The Pacific Meridional Mode Influences ENSO by Inducing Springtime Near-Equatorial TCs in the Western North Pacific

Abstract

Abstract Previous research has shown that tropical cyclones in the near-equatorial western North Pacific (NE-WNP TCs) in boreal spring are associated with the onset of El Niño–Southern Oscillation (ENSO). However, the cause of these TCs is unclear. Here, we find that the interannual activity of the springtime NE-WNP TCs is insensitive to the simultaneous ENSO intensity but is closely related to the springtime Pacific meridional mode (PMM). The lead–lag correlation between PMM and NE-WNP TCs is high from January to April, and the evolution of the SST anomaly associated with the NE-WNP TCs strongly manifests the seasonal footprint of the PMM. Analysis using AGCM experiments confirms that the positive PMM tends to reduce the vertical shear of zonal wind and sea level pressure and to increase vertical velocity in the middle atmosphere and surface humidity in the WNP. All of these conditions are favorable for NE-WNP TC genesis. We conducted CGCM experiments to validate that the NE-WNP TCs significantly influence ENSO development. A statistical regression model with respect to the impact of PMM on NE-WNP TCs and further on ENSO intensity was also conducted. The results imply that modulating the springtime NE-WNP TCs is another effective way in which the PMM influences ENSO. Significance Statement Some studies have found that springtime near-equatorial western North Pacific (NE-WNP) tropical cyclones (TCs) heavily impact ENSO development.
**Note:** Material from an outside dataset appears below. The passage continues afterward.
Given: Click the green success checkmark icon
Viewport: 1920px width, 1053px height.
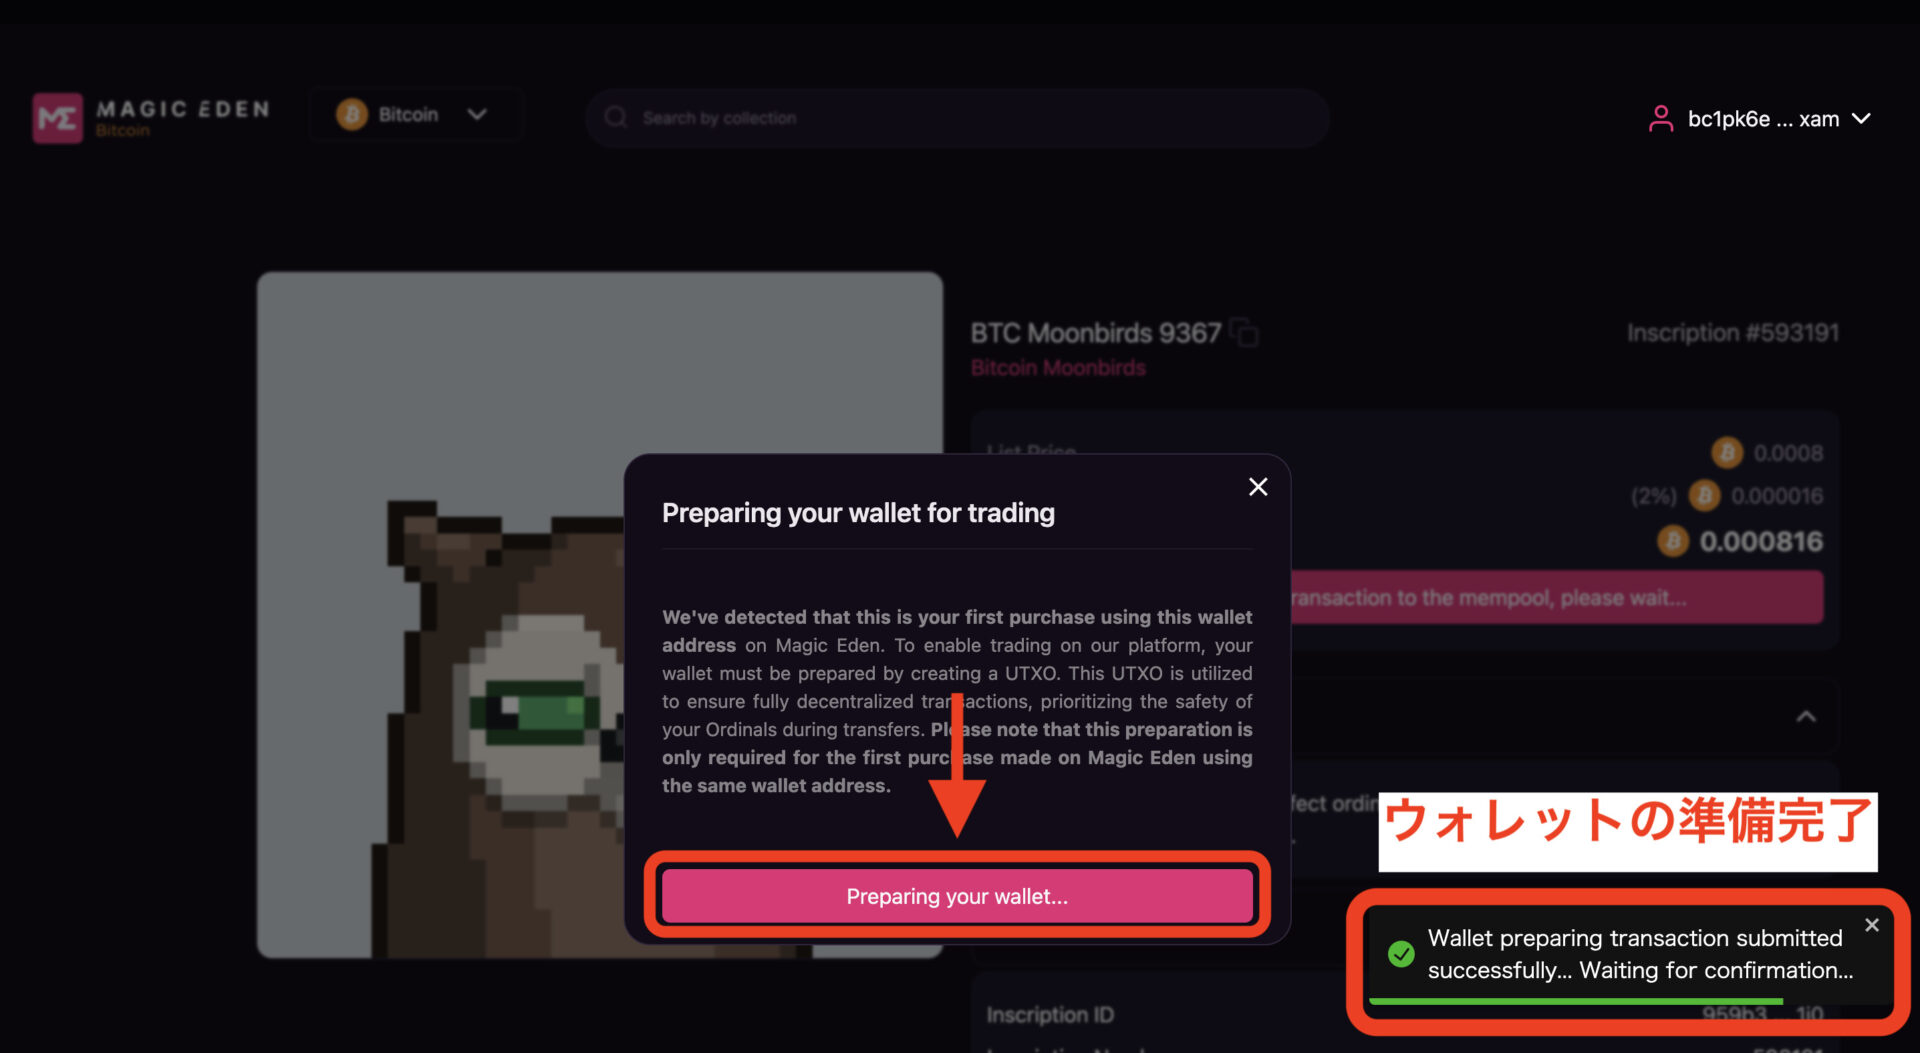Looking at the screenshot, I should coord(1401,954).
Using observations and AGCM experiments, we showed that the genesis of these TCs is closely associated with the Pacific meridional mode (PMM), presumably because the PMM provides favorable conditions for TC genesis. We further showed that including the PMM-induced NE-WNP TCs in a CGCM leads to an El Niño–like response. The linkage between the PMM and NE-WNP TCs not only supplements the existing theories about tropical–subtropical interactions but also provides a new way to improve ENSO simulation and prediction.